Block characteristics

The effect of perineural dexmedetomidine on motor block duration was evaluated in 31 trials.7,9–11, 21,22,28,41–54,56–59,61–63,65–67 Adding dexmedetomidine to BPB prolonged motor block duration by at least 26% [50%], (P < 0.0001, I2 =100%) for ISB; 61% [90%], (P < 0.0001, I2 =100%) for SCB; 19% [38%], (P < 0.0001, I2 =85%) for ICB; and 11% [35%], (P < 0.0001, I2 =100%) for AXB (Fig. 3). The overall treatment effect for all levels of BPB suggested that dexmedetomidine prolongs motor block duration by at least 58% [68%], (P < 0.0001, I2 =100%), or from 6.9 h to 10.1 h. The level of evidence for this finding was rated as high. (Table 3) The overall quality assessment was downgraded by quality limitations; but was also upgraded by the large treatment effect.

Fig 3

Forest plot depicting motor block duration. The individual trials’ ratio of means, standard error, and the pooled estimates of the ratio of means are shown. The 95% confidence intervals are shown as lines for individual studies and as diamonds for pooled estimates. Abbreviations: AXB, axillary block; CI, confidence interval; ICB, infraclavicular block; ISB, interscalene block; SCB, supraclavicular block; SE, standard error.

Fig 3

Forest plot depicting motor block duration. The individual trials’ ratio of means, standard error, and the pooled estimates of the ratio of means are shown. The 95% confidence intervals are shown as lines for individual studies and as diamonds for pooled estimates. Abbreviations: AXB, axillary block; CI, confidence interval; ICB, infraclavicular block; ISB, interscalene block; SCB, supraclavicular block; SE, standard error.

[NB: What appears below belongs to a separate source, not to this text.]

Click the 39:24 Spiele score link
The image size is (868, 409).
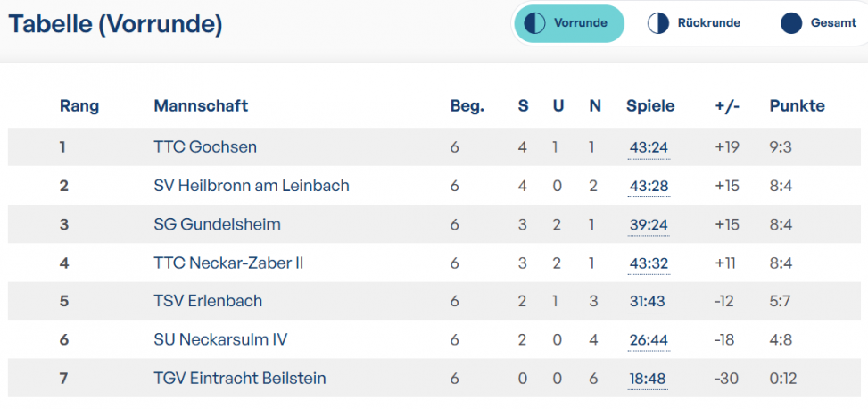[x=649, y=225]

The effect of perineural dexmedetomidine as a LA adjunct o n the sensory block onset was evaluated in 31 trials.7,9–11, 21,22,28,41,42,44–56,58–63, 65,67,68 Dexmedetomidine hastened sensory block onset by at least 77% [32%], (P = 0.003, I2 =99%) for ISB; 44% [33%], (P < 0.0001, I2 =94%) for SCB; 38% [31%], (P < 0.0001, I2 =0%) for ICB; and 24% [18%], (P < 0.0001, I2 =64%) for AXB (Table 3). The overall treatment effect for all levels of BPB suggested that dexmedetomidine shortened sensory block onset time by at least 40% [28%], (P < 0.0001, I2 =98%), or from 20.0 min to 10.8 min. The level of evidence for this finding was rated as moderate. (Table 3,

) The overall quality assessment was downgraded by quality and consistency limitations; but was also upgraded by the large treatment effect.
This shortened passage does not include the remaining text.